Deutlicher wird dieser Unterschied zwischen einem freiwillig abzuleistenden ökologischen Jahr und einer gesetzlichen Dienstpflicht noch im Vergleich der hierzu in Bezug genommenen Vorschriften. So regelt § 1 Abs. 1 Wehrpflichtgesetz (i.d.F. v. 14.07.1994, BGBI. 1, S. 1505) unter welchen Tatbestandsvoraussetzungen Deutsche zum Wehrdienst herangezogen werden. Es bedarf hierzu keinerlei freiwilliger Erklärung des Wehrdienstpflichtigen, vielmehr hat er den Wehrdienst abzuleisten, wenn er die dort genannten Voraussetzungen erfüllt. Dasselbe gilt für den Zivildienst nach dem Zivildienstgesetz (i.d.F. v. 28.09.1994, BGBl. I, S. 2812). Auch hier handelt es sich um einen Dienst auf Grund einer gesetzlichen Pflicht, wie z.B. im Umkehrschluss aus § 8 Zivildienstgesetz zu folgern ist. Danach wird zum Zivildienst nur derjenige nicht herangezogen, der nicht zivildienstfähig ist. Bei Dienstfähigkeit und berechtigter Verweigerung des Wehrdienstes besteht jedoch Zivildienstpflicht. Im Gegensatz hierzu bestimmt das Gesetz zur Förderung eines freiwilligen ökologischen Jahres (FÖJG) vom 17.12.1993 (BGBl. I, S. 2118) in keinster Weise eine Dienstpflicht; mit dem Gesetz wird die Durchführung eines freiwilligen ökologischen Jahres nur vom Gesetzgeber unterstützt. So regelt § 1 FÖJG unter welchen Voraussetzungen dieses gefördert wird. Schon diese Gegenüberstellung zeigt auf, dass ein Unterschied zwischen gesetzlicher Dienstpflicht und freiwilliger Ableistung eines ökologischen Jahres besteht.

§ 10 Abs. 2 Nr. 3 2. Halbsatz SGB V ist auch nicht ergänzend dahin auszulegen, dass die Verlängerung auch für die Ableistung eines freiwilligen ökologischen Jahres im Sinne des FÖJG gelten soll. Insoweit hat der Gesetzgeber die Regelung weder ungenau formuliert, noch eine entsprechende Aufnahme im 2. Halbsatz vergessen. Ganz bewusst wird in der Begründung zum Gesetzentwurf nämlich ausgeführt, mit der Neuregelung werde festgelegt, dass die Versicherung von Kindern in der Familienversicherung im Rahmen der gesetzlichen Krankenversicherung bis zur Vollendung des 25. Lebensjahres bestehen solle, wenn diese ein freiwilliges soziales oder ökologisches Jahr leisten (vgl.
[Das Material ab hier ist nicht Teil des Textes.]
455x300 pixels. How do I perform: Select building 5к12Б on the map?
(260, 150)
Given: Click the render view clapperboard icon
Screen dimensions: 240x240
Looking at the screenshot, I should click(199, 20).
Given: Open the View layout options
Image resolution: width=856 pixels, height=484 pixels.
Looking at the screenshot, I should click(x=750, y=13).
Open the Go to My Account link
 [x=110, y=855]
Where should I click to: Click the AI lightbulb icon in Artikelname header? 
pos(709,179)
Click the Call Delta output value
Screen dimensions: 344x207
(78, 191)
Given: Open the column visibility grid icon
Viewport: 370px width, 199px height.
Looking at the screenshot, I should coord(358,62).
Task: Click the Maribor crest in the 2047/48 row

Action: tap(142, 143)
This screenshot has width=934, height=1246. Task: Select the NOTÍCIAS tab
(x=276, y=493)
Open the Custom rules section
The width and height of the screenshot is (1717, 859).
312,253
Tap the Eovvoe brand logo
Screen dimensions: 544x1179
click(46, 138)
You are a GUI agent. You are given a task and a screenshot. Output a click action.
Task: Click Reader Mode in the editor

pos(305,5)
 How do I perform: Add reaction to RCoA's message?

BR-Drucks. 2/93, S. 39). Dem Gesetzgeber war bei dieser Entscheidung auch bewusst, dass eine Verlängerung der Familienversicherung über das 25. Lebensjahr hinaus bei Ableistung eines freiwilligen ökologischen Jahres nicht möglich ist. Im Gesetzgebungsverfahren im Deutschen Bundestag hatte die Fraktion der SPD einen entsprechenden Änderungsantrag gestellt, wonach sich bei Ableistung dieses Dienstes dies auf die Dauer der Familienkrankenversicherung auswirken sollte (vgl. BT-Drucks. 12/4470); dieser Änderungsantrag ist jedoch auf Grund der Beratungen des Ausschusses für Frauen und Jugend abgelehnt worden (vgl. BT-Drucks. 12/5339, S. 5). Der Gesetzgeber war sich somit bei Kodifizierung durchaus bewusst, dass durch seine Regelung eine Verlängerung der Familienversicherung in der Gesetzlichen Krankenversicherung über das 25. Lebensjahr hinaus nicht eintritt. Eine derartige Regelung steht, wie das Sozialgericht Darmstadt zu Recht ausgeführt hat, im gesetzgeberischen Ermessen. Ein Verstoß gegen höherrangiges Recht, insbesondere gegen Artikel 6 Grundgesetz (GG), liegt zur Überzeugung des Senats nicht vor. Die Berufung war deshalb zurückzuweisen.

Die Kostenentscheidung folgt aus § 193 SGG.

Die Revision war gemäß § 160 Abs. 2 Nr. 1 SGG zuzulassen, da die Rechtsfrage grundsätzliche Bedeutung hat und bisher hierzu keine Entscheidung des Bundessozialgerichts ergangen ist.